Jack was glad Rafael and Antonia had come out. They would keep Babe diverted so he could talk to Gargrave.
It had only been yesterday morning when he and Gargrave had been in the Keys following Derek Gilbertson and Vlad Kucherov as they tailed the ill-fated Omer Flores and Laurencio Duarte down to the site of the sunken Mirta off Fort Jefferson and waited for them to leave the scene before moving in with three fishing boats to haul up the money before the bad guys came back the next day.
Jack climbed into the front seat and put on his headset. He caught Gargrave’s eye as Gargrave powered up the chopper. He nodded to the rear cabin and pointed to his headset. Gargrave flipped a switch and then spoke into his headset as the whirring blade made anything they said inaudible except through the headsets.
“They can’t hear us, but I can here them if they use their headsets,” said Gargrave.
“Good. Give me a full report.”
“After you left to go to Washington for the party, we got most of the money and made it back to Big Pine Key a little after sunset. Everything went like clockwork. Camilo will oversee a team that will inventory the money and have his men guard it till you decide what to do with it. It takes up a lot of space.”
“Yeah.
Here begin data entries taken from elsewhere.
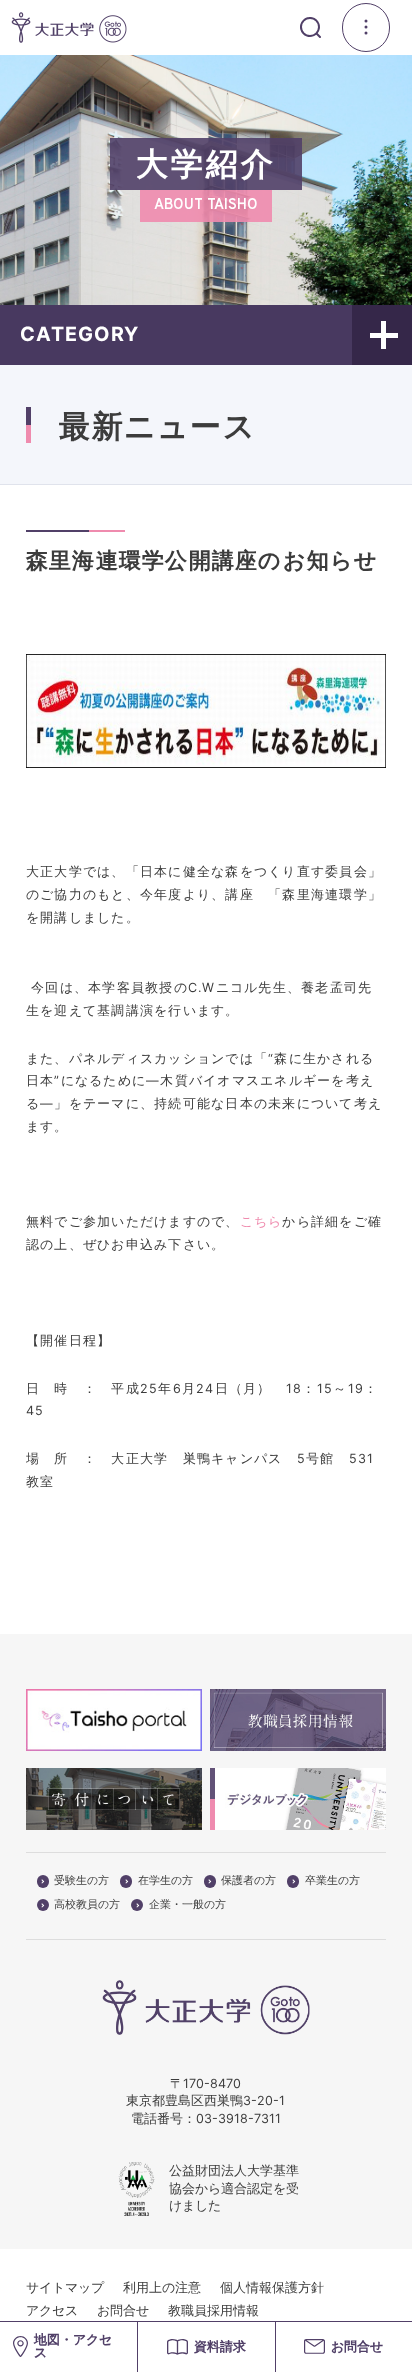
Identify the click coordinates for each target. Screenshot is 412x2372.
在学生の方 (165, 1881)
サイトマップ (65, 2287)
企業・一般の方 (187, 1905)
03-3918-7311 (238, 2118)
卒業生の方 (332, 1881)
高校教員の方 (87, 1905)
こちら (261, 1221)
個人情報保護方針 (272, 2287)
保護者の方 (248, 1881)
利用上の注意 (162, 2287)
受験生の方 (81, 1881)
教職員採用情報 (213, 2310)
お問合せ (123, 2310)
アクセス (52, 2310)
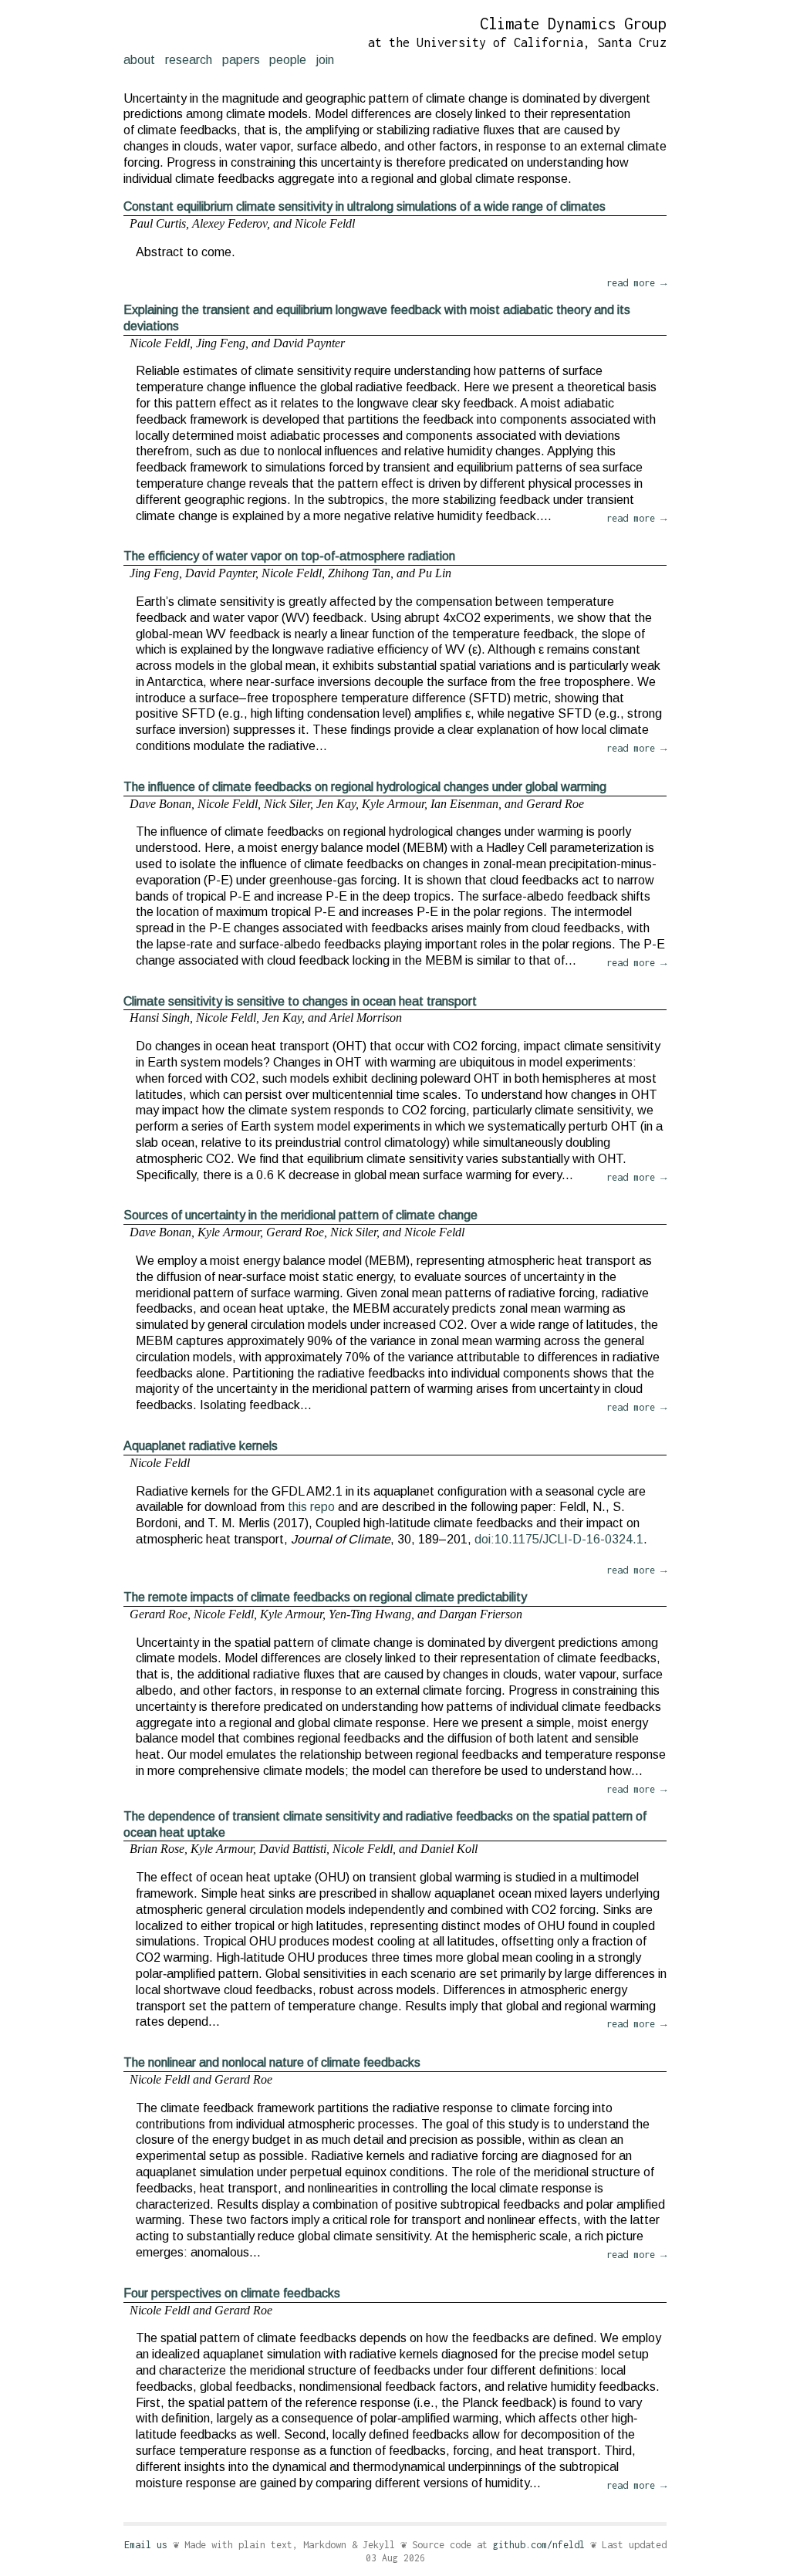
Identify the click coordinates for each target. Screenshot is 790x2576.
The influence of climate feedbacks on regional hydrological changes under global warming (364, 786)
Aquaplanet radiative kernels (200, 1445)
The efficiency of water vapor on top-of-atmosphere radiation (289, 556)
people (287, 59)
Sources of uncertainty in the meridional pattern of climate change (300, 1215)
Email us (145, 2545)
I’m not even sure who owns the money, legally, I mean.”
“I’ll do the research. I suppose the government has some kind of claim.”
“I’m not recognizing the Federal government’s claim to this money. It’s illegal drug money. They don’t have any more right to it than we do.”
“Part of the money was Derek’s.”
“Yeah—$20 million, either drug money or Medicare money or whatever the hell. I don’t recognize his claim, either.”
“What do you want to do with it, sir?”
“I don’t want Camilo to be stuck with it.”
“No, sir.”
“What about that safe room below my house?”
“Nobody ever goes there, and it does have four large rooms.”
“Yeah. You change the canned food every couple of years, right?”
“Yes, sir, and make sure the batteries and water supplies haven’t expired.”
“Why don’t we put it there?”
“That would work.”
“Tell Camilo that we’ll make one trip a week up in one my boats so the Secret Service won’t stop it for anything.”